Originally Posted by shaunthepanda
Ok so if u=ln(x) then dv should equal x/sqrt(x^2-1) but if that is the case then how do I integrate x/sqrt(x^2-1)?

$\displaystyle \int \frac{x}{\sqrt{x^2-1}} \, dx = \sqrt{x^2-1} + C$
• January 17th 2011, 04:58 PM
dwsmith
Quote:

Originally Posted by shaunthepanda
Ok so if u=ln(x) then dv should equal x/sqrt(x^2-1) but if that is the case then how do I integrate x/sqrt(x^2-1)?

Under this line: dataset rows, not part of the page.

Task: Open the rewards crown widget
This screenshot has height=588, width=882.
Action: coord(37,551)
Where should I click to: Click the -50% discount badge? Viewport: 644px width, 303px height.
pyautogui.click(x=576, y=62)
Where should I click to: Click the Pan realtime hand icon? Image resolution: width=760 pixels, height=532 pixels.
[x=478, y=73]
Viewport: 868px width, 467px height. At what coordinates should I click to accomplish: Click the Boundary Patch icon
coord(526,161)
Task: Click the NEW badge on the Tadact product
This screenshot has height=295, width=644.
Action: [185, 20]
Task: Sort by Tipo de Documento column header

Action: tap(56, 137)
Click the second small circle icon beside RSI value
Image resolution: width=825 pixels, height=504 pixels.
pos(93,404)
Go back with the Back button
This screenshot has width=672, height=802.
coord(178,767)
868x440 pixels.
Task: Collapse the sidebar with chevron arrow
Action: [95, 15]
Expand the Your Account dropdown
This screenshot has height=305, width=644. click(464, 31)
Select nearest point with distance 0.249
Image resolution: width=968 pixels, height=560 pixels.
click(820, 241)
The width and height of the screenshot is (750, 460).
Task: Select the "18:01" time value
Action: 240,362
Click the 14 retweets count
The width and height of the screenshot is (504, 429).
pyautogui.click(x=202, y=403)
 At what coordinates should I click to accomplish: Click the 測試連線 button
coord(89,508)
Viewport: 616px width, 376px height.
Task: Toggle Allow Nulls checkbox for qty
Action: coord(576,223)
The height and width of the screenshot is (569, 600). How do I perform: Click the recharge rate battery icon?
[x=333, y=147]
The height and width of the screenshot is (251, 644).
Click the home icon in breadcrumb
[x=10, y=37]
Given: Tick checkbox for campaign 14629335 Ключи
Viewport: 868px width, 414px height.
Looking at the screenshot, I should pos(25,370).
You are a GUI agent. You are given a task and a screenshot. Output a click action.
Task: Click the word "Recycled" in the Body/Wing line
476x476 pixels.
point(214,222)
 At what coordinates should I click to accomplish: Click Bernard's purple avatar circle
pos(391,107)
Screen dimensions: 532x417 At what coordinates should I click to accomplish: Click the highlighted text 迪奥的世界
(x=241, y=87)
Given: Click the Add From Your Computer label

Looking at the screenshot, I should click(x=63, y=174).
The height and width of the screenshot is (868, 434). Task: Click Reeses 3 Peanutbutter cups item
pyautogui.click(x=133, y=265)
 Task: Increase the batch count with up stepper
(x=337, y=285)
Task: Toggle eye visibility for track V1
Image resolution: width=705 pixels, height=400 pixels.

Here is what I was thinking.

$\displaystyle u=\ln{x} \ \ \ \ dv=\frac{1}{\sqrt{x^2-1}}$

$\displaystyle du=\frac{dx}{x} \ \ \ \ v=\ln{(\sqrt{x^2-1}+x)}$

$\displaystyle uv-\int vdu=\ln{(x)}\cdot\ln{(\sqrt{x^2-1}+x)}-\int\frac{\ln{(\sqrt{x^2-1}+x)}}{x}dx$
• January 18th 2011, 07:17 AM
HallsofIvy
Quote:

Originally Posted by dwsmith
Here is what I was thinking.

$\displaystyle u=\ln{x} \ \ \ \ dv=\frac{1}{\sqrt{x^2-1}}$

$\displaystyle du=\frac{dx}{x} \ \ \ \ v=\ln{(\sqrt{x^2-1}+x)}$

$\displaystyle uv-\int vdu=\ln{(x)}\cdot\ln{(\sqrt{x^2-1}+x)}-\int\frac{\ln{(\sqrt{x^2-1}+x)}}{x}dx$

You seem to have neglected the first "x" in the integral:
$\int x\frac{ln(x}}{\sqrt{x^2- 1}}dx$
• January 18th 2011, 07:21 AM
Prove It
Shouldn't it be $\displaystyle u = \ln{x}$ and $\displaystyle dv = \frac{x}{\sqrt{x^2 - 1}}\,dx$?
• January 18th 2011, 10:56 AM
dwsmith
Quote:

Originally Posted by Prove It
Shouldn't it be $\displaystyle u = \ln{x}$ and $\displaystyle dv = \frac{x}{\sqrt{x^2 - 1}}\,dx$?

Quote:

Originally Posted by HallsofIvy
You seem to have neglected the first "x" in the integral:
$\int x\frac{ln(x}}{\sqrt{x^2- 1}}dx$

Try my integration and with the x. They should yield the same results.